There are many warnings before vehicles even get to the railroad overpass. It sits over Pierre Street, which is also U.S. Highway 14 for cars. Trucks have a different route.
Dean Van Dewiele is the South Dakota Department of Transportation engineer for the Pierre area. He said Pierre Street, which turns into Euclid Avenue is set to be reconstructed in 2022.
"It's an exciting project that we have coming," Van Dewiele said.
Officials looked at what they could do to the bridge to prevent vehicles from hitting it since this construction project is happening in that area, like lowering the road.
"To lower it actually enhances an already bad situation, and then you also have a bunch of utilities underneath the ground," he said.
Raising the bridge would cost at least $1.3 million.
"It wouldn't be a good use of taxpayer money to actually raise it, especially when you consider it's a route trucks shouldn't be on," Van Dewiele said.
There are several signs directing large vehicles to use a bypass to avoid getting stuck under the bridge.
"They're relying too much on technology versus actually being visually keen to where they're at," Captain Bryan Walz said, who is with the Pierre Police Department.
He said most drivers tell officers they were following their GPS.
"From time to time, they'll tell us that they did but didn't know how to turn around," Captain Walz said.
This is not a new story though. The front page of the Pierre Capital Journal on August 1, 1968 had a picture of a truck stuck. But Captain Walz said they started seeing an increase in crashes within the past 15 years when more people started relying on technology, instead of paper maps.

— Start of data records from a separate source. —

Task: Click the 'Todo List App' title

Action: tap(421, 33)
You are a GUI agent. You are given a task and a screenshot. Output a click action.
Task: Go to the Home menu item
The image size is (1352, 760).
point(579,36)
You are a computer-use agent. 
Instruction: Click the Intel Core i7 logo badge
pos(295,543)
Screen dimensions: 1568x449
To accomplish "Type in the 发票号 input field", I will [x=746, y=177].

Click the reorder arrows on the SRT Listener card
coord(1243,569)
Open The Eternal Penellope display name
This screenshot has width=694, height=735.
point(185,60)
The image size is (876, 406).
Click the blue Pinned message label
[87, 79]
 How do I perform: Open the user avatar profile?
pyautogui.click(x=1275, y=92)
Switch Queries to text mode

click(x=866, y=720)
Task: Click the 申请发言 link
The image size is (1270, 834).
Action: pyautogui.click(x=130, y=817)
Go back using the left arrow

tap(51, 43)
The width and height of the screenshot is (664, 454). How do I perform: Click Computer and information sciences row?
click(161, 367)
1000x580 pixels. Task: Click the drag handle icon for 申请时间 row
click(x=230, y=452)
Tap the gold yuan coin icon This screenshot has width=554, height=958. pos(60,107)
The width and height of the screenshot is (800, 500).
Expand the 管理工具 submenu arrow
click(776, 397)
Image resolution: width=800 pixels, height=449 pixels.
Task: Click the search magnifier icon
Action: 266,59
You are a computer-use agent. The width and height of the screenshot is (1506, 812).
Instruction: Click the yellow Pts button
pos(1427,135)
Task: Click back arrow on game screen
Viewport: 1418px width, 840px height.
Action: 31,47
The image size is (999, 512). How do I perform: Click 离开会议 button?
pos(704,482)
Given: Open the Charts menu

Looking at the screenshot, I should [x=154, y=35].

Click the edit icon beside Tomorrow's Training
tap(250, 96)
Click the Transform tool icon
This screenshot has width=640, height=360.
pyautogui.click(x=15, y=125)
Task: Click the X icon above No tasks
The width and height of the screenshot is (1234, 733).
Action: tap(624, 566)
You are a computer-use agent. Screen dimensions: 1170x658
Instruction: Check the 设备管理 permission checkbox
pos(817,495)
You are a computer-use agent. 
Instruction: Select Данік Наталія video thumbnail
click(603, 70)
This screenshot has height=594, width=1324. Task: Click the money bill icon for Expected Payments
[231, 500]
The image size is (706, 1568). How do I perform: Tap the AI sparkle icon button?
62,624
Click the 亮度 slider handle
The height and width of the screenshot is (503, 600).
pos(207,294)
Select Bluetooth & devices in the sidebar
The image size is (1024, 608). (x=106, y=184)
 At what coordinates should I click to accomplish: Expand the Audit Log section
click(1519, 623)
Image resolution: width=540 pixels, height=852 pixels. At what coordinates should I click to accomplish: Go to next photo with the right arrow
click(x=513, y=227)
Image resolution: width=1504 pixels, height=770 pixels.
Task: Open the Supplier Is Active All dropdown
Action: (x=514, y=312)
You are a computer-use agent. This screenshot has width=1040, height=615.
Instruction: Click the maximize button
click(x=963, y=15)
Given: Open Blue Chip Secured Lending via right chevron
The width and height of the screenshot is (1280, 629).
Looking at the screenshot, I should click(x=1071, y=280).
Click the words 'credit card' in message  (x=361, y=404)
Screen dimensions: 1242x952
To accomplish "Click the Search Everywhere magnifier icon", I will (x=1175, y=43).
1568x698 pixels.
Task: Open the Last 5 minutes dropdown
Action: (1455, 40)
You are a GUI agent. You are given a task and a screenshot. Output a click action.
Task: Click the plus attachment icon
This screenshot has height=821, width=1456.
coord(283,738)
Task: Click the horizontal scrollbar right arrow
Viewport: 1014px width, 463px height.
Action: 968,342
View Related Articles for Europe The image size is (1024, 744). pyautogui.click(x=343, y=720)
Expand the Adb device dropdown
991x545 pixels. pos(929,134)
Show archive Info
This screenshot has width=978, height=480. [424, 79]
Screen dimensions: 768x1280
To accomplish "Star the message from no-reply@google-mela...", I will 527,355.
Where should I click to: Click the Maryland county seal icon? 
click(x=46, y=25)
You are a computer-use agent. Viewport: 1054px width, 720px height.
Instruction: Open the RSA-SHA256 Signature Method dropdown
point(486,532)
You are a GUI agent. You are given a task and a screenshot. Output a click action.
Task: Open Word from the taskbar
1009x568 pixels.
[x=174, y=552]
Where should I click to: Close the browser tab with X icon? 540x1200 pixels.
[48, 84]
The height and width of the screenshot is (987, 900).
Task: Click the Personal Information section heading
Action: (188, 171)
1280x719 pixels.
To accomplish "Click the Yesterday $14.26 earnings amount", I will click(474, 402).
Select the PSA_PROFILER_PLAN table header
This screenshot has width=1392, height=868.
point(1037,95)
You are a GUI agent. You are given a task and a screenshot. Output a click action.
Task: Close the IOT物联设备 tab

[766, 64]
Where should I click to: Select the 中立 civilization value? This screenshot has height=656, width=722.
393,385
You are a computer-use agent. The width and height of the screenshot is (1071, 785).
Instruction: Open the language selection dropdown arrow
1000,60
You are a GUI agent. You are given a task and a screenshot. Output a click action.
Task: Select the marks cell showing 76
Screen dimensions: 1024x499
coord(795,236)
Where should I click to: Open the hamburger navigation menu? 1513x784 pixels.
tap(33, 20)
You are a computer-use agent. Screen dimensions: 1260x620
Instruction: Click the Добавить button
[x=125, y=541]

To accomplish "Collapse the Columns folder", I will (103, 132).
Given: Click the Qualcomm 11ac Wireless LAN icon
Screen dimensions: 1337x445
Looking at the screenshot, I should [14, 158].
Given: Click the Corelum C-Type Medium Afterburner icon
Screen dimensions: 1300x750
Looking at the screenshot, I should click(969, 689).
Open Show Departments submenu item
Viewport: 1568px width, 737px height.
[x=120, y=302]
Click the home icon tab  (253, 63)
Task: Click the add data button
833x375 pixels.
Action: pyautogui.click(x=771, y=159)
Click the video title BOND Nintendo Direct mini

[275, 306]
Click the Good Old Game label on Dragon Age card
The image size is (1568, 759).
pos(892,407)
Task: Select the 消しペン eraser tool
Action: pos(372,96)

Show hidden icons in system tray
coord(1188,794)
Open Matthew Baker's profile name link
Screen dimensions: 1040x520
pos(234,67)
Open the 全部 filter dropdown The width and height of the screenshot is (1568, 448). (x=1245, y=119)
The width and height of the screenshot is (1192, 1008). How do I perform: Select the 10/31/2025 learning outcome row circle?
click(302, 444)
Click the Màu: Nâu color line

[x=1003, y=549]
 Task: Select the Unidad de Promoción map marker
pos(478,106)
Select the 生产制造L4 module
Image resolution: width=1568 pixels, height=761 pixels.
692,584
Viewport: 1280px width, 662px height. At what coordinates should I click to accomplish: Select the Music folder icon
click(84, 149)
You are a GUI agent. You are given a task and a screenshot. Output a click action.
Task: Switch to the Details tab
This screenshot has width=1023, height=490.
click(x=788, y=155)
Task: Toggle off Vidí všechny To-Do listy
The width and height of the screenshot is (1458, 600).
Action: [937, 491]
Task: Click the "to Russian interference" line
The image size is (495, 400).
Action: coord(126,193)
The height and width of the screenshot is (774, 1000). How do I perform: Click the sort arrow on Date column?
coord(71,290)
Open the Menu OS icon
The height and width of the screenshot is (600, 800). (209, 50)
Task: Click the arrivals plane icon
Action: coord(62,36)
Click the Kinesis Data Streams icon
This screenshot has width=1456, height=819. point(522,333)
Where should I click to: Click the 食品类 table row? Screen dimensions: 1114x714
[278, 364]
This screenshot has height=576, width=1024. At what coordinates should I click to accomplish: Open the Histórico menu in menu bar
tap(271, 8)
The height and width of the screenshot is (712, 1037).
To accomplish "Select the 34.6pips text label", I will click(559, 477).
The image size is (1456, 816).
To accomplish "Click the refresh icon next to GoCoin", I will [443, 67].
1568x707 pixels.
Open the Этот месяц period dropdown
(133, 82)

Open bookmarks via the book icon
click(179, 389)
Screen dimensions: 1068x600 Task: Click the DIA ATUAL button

"People are just not paying attention to their surroundings, or they're just totally disregarding those traffic control devices that we've put into place," Walz said.
Sensors were installed in 2010 to detect if a vehicle is too tall before passing under the bridge. Then, it gives a warning to drivers.
"It's disheartening to know that people aren't driving and paying attention," he said.
But they are the ones who usually get the short end of the stick.
"The bridge is never damaged," Van Dewiele said.
It was built in 1907 out of steel. According to a spokesperson with the Rapid City, Pierre, and Eastern Railroad, it's overbuilt for the diesel electric locomotives used now. It was originally built for steam cars, which put more stress on a bridge.
"It's the sturdiest bridge in South Dakota," Captain Walz said. "Lots of disabling damage to the tractors and trailers and campers, but the bridge itself is just solid. They don't make them like that any more."
For now, the score will keep tallying in the bridge's favor. Two trains travel on the bridge daily. One goes westbound and the other goes eastbound.
If a driver hits the bridge, Captain Walz said the driver is usually cited with a ticket between $88 and $125. He said they will continue to look at the bridge but don't have any plans right now to reconstruct it.